What is needed ->
The result should be the listing below restated word for word, with images left out.

+ + + +

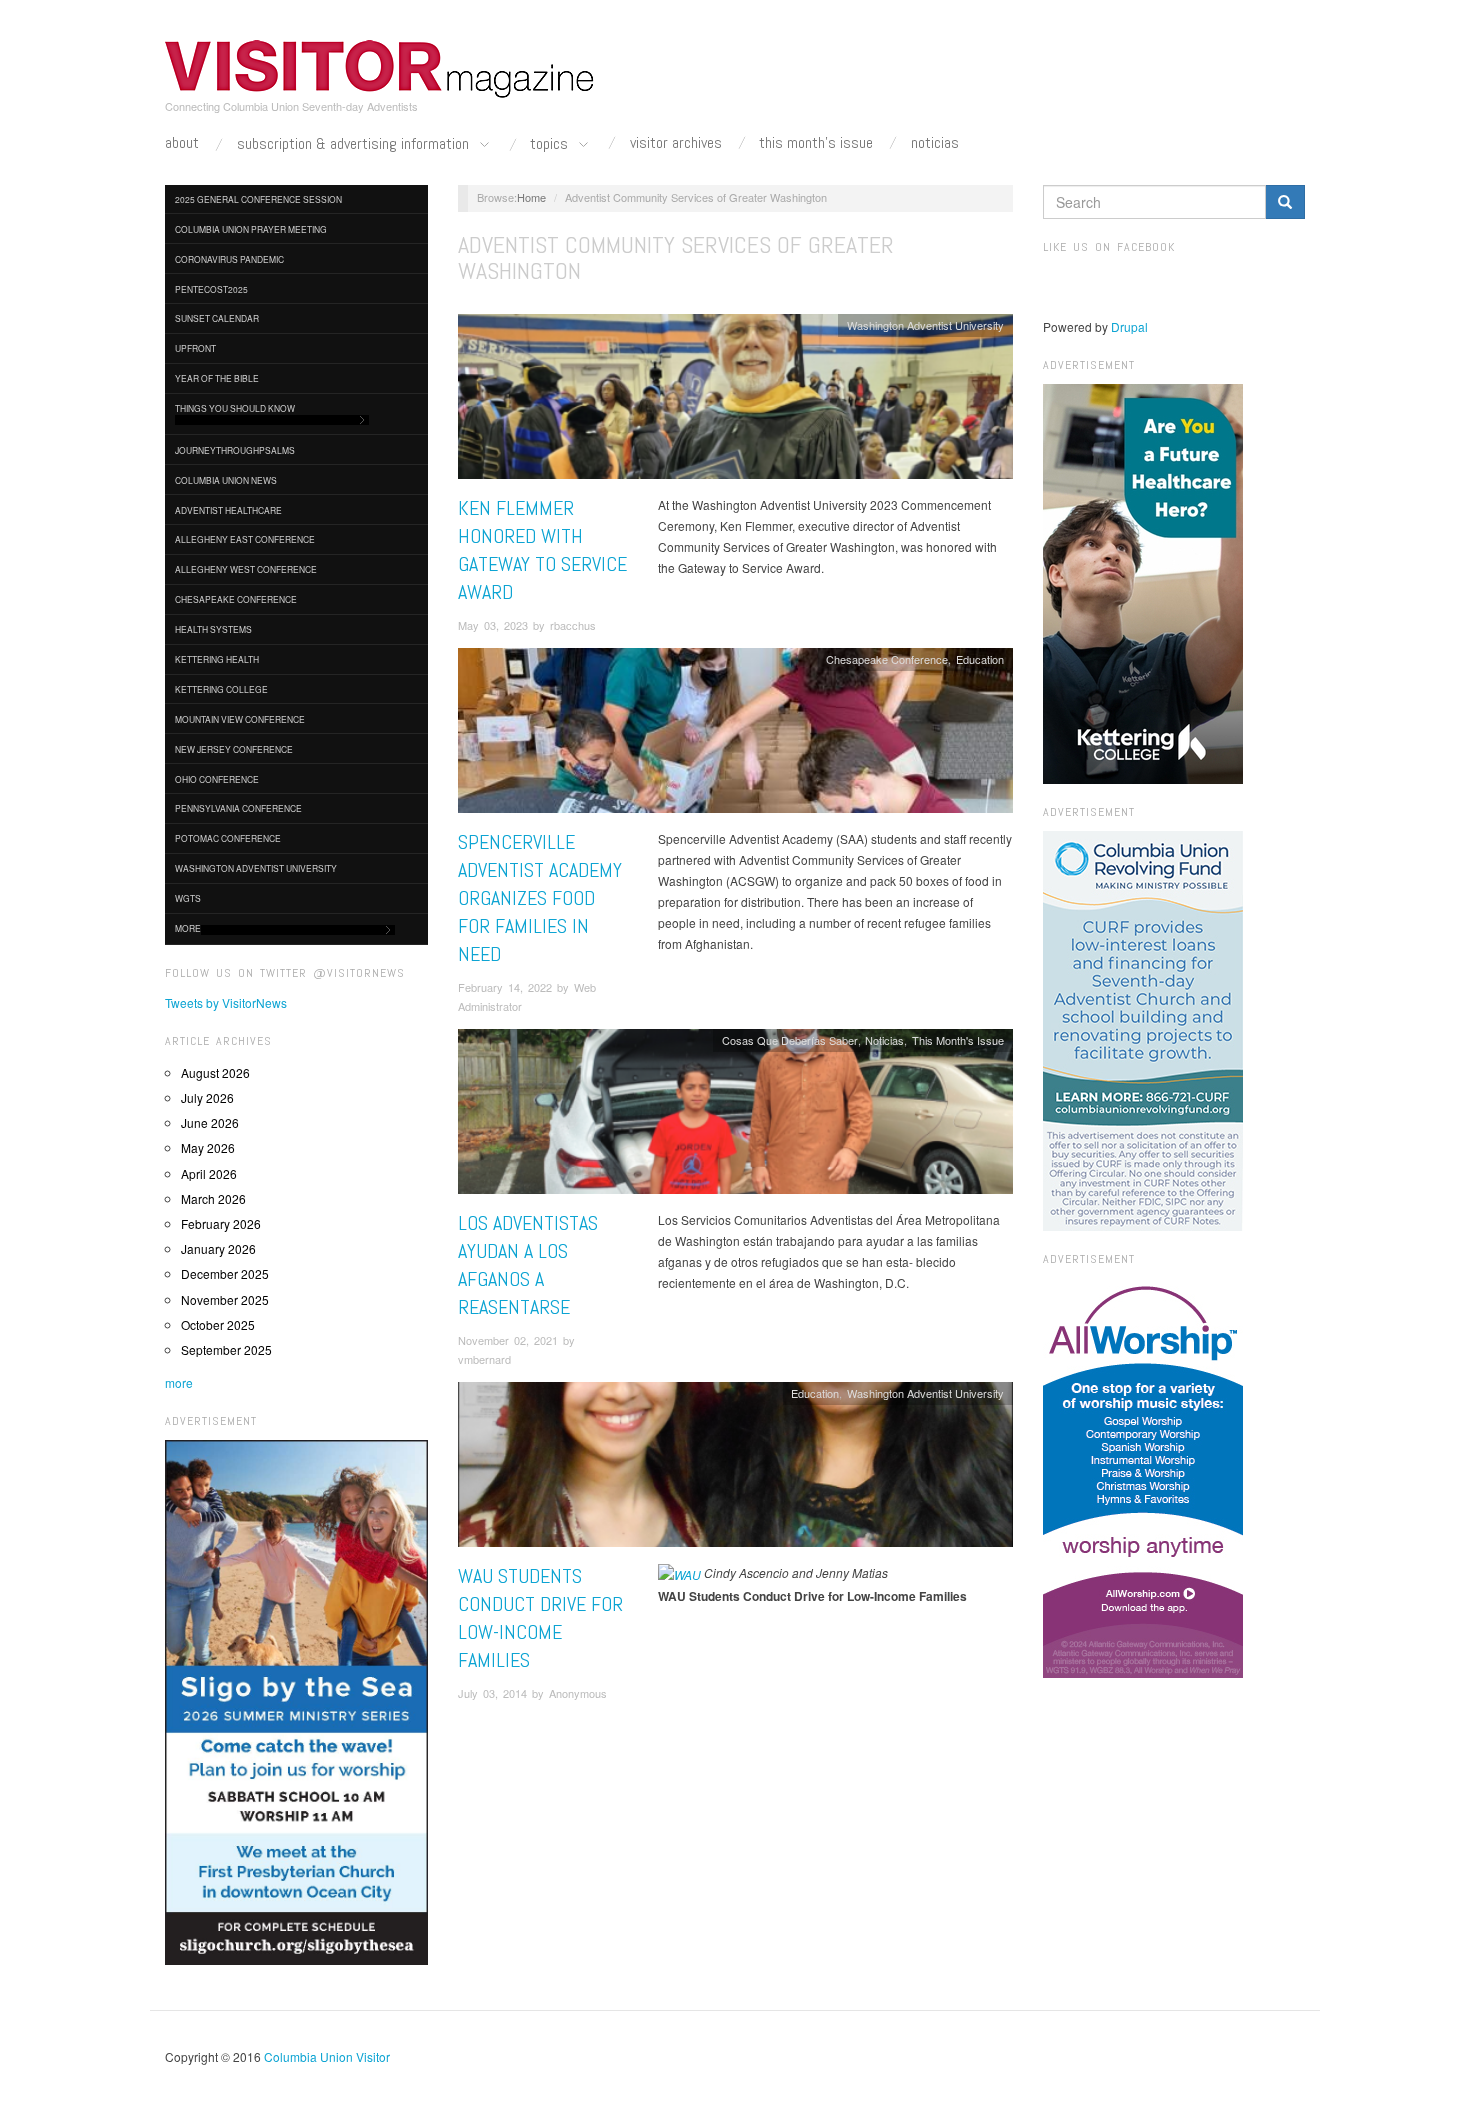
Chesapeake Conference (236, 599)
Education (980, 659)
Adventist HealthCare (228, 510)
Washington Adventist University (256, 868)
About (182, 143)
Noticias (935, 143)
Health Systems (213, 629)
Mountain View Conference (240, 719)
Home (531, 197)
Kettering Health (217, 659)
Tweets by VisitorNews (226, 1002)
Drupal (1129, 326)
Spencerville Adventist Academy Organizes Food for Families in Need (540, 898)
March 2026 (213, 1198)
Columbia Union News (226, 480)
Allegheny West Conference (246, 569)
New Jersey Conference (234, 749)
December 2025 (225, 1273)
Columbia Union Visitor (327, 2056)
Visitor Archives (676, 143)
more (179, 1382)
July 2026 (207, 1097)
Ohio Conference (217, 779)
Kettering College (221, 689)
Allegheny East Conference (245, 539)
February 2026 (221, 1223)
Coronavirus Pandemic (229, 259)
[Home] (380, 69)
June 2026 (210, 1122)
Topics (551, 144)
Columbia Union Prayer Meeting (251, 229)
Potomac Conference (228, 838)
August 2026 (215, 1072)
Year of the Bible (217, 378)
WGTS (188, 898)
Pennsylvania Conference (238, 808)
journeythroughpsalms (235, 450)
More (188, 928)
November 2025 (225, 1299)
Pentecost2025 (211, 289)
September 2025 (226, 1349)
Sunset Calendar (217, 318)
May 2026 (208, 1147)
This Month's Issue (816, 143)
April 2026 (209, 1173)
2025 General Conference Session (258, 199)
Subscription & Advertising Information (355, 144)
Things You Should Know (235, 408)
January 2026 (218, 1248)
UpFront (195, 348)
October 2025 (218, 1324)
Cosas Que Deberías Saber (790, 1040)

+ + + +

Solved exercise ->
Chesapeake Conference (236, 599)
Education (980, 659)
Adventist HealthCare (228, 510)
Washington Adventist University (256, 868)
About (182, 143)
Noticias (935, 143)
Health Systems (213, 629)
Mountain View Conference (240, 719)
Home (531, 197)
Kettering Health (217, 659)
Tweets by VisitorNews (226, 1002)
Drupal (1129, 326)
Spencerville Adventist Academy Organizes Food for Families in Need (540, 898)
March 2026 (213, 1198)
Columbia Union News (226, 480)
Allegheny West Conference (246, 569)
New Jersey Conference (234, 749)
December 2025 (225, 1273)
Columbia Union Visitor (327, 2056)
Visitor Archives (676, 143)
more (179, 1382)
July 2026 (207, 1097)
Ohio Conference (217, 779)
Kettering College (221, 689)
Allegheny East Conference (245, 539)
February 2026 (221, 1223)
Coronavirus Pandemic (229, 259)
[Home] (380, 69)
June 2026 (210, 1122)
Topics (551, 144)
Columbia Union Prayer Meeting (251, 229)
Potomac Conference (228, 838)
August 2026 (215, 1072)
Year of the Bible (217, 378)
WGTS (188, 898)
Pennsylvania Conference (238, 808)
journeythroughpsalms (235, 450)
More (188, 928)
November 2025 (225, 1299)
Pentecost2025 (211, 289)
September 2025 (226, 1349)
Sunset Calendar (217, 318)
May 2026 (208, 1147)
This Month's Issue (816, 143)
April 2026 (209, 1173)
2025 General Conference Session (258, 199)
Subscription & Advertising Information (355, 144)
Things You Should Know (235, 408)
January 2026 (218, 1248)
UpFront (195, 348)
October 2025 (218, 1324)
Cosas Que Deberías Saber (790, 1040)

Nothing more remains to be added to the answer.